Principal components of our cost structure
Lease operating and natural gas transportation and treating expenses. These are daily costs incurred to bring oil and natural gas out of the ground and to the market, together with the daily costs incurred to maintain our producing properties. Such costs also include maintenance, repairs and workover expenses related to our oil and natural gas properties.
Production taxes. Production taxes are paid on produced oil and natural gas based on a percentage of revenues from products sold at fixed rates established by federal, state or local taxing authorities. Where available, we benefit from tax credits and exemptions in our various taxing jurisdictions. We are also subject to ad valorem taxes in the counties where our production is located. Ad valorem taxes are generally based on the valuation of our oil and gas properties.
General and administrative. These are costs incurred for overhead, including payroll and benefits for our corporate staff, costs of maintaining our headquarters, costs of managing our production and development operations, franchise taxes, audit and other fees for professional services and legal compliance.

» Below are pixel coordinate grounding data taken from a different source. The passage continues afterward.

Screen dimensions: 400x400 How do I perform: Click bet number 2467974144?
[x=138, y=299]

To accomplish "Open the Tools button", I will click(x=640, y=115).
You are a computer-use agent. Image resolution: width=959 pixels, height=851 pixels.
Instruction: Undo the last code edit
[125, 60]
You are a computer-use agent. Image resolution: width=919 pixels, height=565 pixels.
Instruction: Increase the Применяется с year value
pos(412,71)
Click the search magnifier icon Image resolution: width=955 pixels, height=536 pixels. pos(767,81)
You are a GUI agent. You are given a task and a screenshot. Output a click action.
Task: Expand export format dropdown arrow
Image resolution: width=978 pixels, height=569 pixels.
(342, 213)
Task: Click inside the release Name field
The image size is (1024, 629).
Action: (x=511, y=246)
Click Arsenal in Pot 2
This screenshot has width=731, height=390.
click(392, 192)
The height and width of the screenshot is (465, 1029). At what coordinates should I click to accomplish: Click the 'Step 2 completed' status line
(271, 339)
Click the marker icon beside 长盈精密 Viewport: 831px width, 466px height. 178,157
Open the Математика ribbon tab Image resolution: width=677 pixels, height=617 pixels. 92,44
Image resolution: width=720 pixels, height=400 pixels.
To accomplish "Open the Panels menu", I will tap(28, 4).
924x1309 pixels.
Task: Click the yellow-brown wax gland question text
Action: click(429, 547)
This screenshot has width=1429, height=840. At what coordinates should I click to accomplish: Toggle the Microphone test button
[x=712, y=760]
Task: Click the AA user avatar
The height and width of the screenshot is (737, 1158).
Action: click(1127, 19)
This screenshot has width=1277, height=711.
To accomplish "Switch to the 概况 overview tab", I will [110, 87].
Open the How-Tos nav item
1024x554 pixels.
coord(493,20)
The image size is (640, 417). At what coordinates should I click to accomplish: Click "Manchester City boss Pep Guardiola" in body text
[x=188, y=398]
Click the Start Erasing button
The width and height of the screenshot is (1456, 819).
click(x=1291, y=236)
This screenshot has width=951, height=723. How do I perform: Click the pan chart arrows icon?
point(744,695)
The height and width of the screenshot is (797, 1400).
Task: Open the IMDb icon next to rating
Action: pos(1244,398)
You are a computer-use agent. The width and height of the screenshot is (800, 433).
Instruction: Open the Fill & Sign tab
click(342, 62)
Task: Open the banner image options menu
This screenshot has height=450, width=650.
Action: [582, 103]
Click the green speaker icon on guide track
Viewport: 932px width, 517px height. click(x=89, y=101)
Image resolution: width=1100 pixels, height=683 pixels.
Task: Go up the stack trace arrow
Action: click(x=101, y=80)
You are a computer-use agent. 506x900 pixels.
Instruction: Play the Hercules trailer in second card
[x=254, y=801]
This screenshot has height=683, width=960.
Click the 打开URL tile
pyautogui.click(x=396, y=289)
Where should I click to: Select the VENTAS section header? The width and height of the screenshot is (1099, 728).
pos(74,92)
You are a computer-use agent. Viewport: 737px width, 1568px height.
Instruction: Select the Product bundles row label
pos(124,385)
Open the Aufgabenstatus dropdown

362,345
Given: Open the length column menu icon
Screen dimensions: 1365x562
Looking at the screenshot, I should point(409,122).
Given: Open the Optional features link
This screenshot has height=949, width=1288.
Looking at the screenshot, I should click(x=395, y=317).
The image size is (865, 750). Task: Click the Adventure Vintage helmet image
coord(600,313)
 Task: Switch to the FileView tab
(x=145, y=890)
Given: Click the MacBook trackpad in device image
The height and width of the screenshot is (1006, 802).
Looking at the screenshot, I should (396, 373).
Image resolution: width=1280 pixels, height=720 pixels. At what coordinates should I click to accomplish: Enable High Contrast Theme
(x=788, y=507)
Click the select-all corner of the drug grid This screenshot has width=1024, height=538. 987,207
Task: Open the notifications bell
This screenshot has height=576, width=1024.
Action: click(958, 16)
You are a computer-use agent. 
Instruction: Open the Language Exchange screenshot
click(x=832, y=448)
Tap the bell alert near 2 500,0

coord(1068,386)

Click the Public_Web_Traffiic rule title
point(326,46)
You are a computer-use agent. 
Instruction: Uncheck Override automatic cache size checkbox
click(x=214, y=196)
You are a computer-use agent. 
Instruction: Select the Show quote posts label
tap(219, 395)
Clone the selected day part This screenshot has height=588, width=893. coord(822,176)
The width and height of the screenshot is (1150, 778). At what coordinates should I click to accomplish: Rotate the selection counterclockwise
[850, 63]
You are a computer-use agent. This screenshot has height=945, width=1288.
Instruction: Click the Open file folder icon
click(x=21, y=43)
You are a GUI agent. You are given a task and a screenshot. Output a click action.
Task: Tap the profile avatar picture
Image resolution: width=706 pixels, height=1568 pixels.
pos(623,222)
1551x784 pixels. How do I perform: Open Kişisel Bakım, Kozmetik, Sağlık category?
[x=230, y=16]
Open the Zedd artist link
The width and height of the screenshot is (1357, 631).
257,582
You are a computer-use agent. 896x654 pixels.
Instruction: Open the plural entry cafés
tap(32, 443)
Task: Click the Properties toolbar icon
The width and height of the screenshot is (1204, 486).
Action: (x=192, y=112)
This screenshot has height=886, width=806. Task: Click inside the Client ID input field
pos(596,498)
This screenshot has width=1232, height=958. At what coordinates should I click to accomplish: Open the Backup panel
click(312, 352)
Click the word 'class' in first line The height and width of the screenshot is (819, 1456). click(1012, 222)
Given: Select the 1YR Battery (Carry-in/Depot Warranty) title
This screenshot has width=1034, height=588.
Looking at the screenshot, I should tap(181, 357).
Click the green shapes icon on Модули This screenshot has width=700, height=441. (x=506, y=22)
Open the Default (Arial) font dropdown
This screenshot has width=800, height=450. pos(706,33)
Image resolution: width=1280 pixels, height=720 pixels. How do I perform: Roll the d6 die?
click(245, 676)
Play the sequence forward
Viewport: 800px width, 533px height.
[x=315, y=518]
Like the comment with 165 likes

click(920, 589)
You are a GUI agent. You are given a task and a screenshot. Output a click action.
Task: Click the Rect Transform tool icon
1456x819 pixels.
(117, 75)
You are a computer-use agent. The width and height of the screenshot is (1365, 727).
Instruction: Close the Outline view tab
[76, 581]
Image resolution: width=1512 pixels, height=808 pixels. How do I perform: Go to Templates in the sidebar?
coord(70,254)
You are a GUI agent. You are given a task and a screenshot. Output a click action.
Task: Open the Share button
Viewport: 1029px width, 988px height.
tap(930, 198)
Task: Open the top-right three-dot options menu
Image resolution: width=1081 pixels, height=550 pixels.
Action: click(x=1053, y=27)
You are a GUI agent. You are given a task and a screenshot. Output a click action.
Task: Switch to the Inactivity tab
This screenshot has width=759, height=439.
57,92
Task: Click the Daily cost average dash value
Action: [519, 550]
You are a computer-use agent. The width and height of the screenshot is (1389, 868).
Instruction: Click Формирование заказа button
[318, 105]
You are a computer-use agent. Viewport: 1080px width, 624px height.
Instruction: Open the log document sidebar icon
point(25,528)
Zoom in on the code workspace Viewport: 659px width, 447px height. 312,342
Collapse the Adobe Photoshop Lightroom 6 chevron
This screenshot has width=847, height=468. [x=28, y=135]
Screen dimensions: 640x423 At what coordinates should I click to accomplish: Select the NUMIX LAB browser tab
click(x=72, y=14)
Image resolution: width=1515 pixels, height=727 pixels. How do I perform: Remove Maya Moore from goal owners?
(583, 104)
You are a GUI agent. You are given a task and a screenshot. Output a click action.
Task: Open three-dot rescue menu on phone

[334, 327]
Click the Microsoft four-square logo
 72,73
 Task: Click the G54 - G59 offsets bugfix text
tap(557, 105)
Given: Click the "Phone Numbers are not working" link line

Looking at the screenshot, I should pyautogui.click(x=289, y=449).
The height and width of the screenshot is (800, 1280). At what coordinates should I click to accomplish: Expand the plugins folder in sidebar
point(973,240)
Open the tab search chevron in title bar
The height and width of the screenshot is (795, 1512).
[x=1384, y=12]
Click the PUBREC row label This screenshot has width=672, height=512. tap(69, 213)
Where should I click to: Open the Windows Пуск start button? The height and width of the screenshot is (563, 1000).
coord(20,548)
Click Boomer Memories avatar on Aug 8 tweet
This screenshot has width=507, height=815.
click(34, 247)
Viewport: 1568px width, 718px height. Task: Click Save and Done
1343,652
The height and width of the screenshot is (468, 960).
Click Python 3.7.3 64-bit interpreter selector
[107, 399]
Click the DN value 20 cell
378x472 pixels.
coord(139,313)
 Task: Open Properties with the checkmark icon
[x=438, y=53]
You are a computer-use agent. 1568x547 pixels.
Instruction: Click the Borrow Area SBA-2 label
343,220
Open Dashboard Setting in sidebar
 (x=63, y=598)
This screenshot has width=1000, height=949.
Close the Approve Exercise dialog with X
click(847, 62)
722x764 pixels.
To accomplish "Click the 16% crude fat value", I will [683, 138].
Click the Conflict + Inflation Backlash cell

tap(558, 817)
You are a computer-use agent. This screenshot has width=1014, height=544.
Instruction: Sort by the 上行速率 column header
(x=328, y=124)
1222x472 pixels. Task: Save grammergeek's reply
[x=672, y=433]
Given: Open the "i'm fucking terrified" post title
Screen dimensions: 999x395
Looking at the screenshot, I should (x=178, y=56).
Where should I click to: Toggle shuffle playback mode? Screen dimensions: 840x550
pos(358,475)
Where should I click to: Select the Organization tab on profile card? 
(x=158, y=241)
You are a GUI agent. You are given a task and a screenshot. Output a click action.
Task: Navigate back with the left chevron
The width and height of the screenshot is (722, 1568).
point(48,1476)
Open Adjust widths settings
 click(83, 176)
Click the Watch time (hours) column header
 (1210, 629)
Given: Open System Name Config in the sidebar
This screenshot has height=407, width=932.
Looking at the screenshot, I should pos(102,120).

Depreciation, depletion and amortization. Under the full cost accounting method, we capitalize costs within a cost center and then systematically expense those costs on a units of production basis based on proved oil and natural gas reserve quantities. We calculate depletion on the following types of costs: (i) all capitalized costs, other than the cost of investments in unproved properties and major development projects for which proved reserves cannot yet be assigned, less accumulated amortization; (ii) the estimated future expenditures to be incurred in developing proved reserves; and (iii) the estimated dismantlement and abandonment costs, net of estimated salvage values. Depreciation of other property and equipment is computed using the straight line method over their estimated useful lives, which range from three to fifteen years.
Impairment expense. This is the cost to reduce proved oil and gas properties to the calculated full cost ceiling value.
Other income (expense)
Interest income. This represents the interest received on our cash and cash equivalents.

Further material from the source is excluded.